America Is Locked in a New Class Struggle
By Adam Tooze, Jan. 7
In FP’s winter print situation, Tooze identified that exit polls from the 2024 U.S. presidential election discovered that low-income revenue voters shifted to the best, whereas essentially the most prosperous People swung left. This knowledge, he writes, means that “in analyzing the U.S. political scene, we’ve to permit for a three-class slightly than a two-class mannequin.” Such an method, Tooze argues, is vital to understanding “class forces round Trump.”
Is America a Kleptocracy?
By Jodi Vittori, March 25
In accordance with scholar Jodi Vittori, anti-corruption establishments and norms are coming beneath stress in the USA. In an essay for our Spring 2025 situation, Vittori examines and compares international examples of the event and penalties of corruption and kleptocracy.
It’s Time for Europe to Do the Unthinkable
By Kishore Mahbubani, Feb. 18
Europe has discovered itself on the again foot because it grapples with the continuing warfare in Ukraine and its relationship with the USA, Singaporean statesman Kishore Mahbubani writes. Now, he argues that Europe ought to contemplate “three unthinkable choices” to advance its personal geopolitical pursuits.

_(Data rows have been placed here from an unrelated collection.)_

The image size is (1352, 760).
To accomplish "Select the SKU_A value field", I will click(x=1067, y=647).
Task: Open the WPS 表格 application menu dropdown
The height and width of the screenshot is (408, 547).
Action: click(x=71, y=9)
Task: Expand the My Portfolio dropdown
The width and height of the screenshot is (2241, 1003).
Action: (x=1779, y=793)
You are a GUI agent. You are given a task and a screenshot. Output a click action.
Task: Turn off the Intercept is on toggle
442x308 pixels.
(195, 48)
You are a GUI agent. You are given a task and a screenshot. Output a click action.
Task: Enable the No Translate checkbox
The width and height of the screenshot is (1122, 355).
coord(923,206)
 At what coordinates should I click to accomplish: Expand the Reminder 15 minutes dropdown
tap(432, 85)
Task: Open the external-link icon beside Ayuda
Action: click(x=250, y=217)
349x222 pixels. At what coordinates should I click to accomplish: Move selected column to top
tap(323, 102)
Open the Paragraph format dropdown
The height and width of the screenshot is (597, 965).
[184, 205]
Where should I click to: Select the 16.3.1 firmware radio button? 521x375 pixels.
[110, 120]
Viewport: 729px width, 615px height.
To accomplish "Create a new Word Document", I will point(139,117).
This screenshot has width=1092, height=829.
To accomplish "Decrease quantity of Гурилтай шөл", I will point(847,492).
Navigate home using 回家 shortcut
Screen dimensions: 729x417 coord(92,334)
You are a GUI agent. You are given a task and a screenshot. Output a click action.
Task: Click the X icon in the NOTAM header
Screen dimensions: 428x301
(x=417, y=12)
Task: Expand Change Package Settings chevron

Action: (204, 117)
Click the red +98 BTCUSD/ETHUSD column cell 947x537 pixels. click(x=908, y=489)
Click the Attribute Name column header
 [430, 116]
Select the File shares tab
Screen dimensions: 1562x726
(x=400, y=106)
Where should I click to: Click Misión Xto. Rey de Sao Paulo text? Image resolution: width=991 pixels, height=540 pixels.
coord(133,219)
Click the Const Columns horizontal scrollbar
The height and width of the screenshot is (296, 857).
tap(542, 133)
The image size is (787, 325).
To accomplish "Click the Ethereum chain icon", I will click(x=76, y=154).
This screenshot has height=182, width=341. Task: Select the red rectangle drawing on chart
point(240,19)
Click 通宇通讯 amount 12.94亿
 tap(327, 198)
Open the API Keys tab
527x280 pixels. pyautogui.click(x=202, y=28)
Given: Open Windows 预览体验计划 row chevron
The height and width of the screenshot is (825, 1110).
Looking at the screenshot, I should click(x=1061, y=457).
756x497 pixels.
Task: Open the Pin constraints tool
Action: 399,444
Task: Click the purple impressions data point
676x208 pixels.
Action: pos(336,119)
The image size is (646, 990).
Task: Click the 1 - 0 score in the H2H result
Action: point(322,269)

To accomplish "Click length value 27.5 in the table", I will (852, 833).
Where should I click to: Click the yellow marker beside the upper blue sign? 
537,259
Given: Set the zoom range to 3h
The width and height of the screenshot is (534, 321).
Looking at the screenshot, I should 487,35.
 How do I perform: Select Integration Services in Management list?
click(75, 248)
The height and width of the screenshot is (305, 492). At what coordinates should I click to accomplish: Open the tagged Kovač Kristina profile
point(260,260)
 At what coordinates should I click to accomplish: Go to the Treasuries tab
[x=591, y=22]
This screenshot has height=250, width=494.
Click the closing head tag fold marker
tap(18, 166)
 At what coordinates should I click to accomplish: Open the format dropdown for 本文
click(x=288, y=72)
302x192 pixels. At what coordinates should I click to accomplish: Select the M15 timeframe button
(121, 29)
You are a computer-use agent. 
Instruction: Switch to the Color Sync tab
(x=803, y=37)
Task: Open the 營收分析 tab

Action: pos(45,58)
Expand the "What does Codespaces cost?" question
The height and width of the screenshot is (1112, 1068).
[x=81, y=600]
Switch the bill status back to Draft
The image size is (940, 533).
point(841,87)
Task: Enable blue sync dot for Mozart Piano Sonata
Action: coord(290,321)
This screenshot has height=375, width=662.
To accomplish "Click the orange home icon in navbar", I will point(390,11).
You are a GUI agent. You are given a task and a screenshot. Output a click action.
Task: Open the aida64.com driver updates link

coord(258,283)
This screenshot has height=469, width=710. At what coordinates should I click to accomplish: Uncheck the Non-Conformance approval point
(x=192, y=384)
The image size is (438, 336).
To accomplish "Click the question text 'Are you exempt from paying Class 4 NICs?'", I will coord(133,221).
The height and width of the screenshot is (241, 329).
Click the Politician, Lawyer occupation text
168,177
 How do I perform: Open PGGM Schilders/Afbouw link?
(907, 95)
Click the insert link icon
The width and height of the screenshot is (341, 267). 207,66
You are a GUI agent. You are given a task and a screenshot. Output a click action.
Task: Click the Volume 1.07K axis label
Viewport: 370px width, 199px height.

Why Beijing Thinks It Can Beat Trump
By Scott Kennedy, April 10
Writing after U.S. tariffs on China had been introduced in April, Scott Kennedy examined why Chinese language elites had renewed resolve. Unfavourable perceptions of the USA beneath Trump “have grow to be an imperceptible mirror during which Chinese language look to reevaluate their very own nation’s current and future,” Kennedy writes.
4 Explanatory Fashions for Trump’s Chaos
By Emma Ashford, April 24
In April, FP columnist Emma Ashford weighed in on the primary 100 days of Trump’s presidency, writing that it’s clear that his administration is “aiming for change—not inertia—in U.S. overseas coverage, although the route of that change is unclear.” Ashford presents 4 attainable explanatory fashions for Trump’s choices, from a return to realpolitik to a Republican foreign-policy showdown.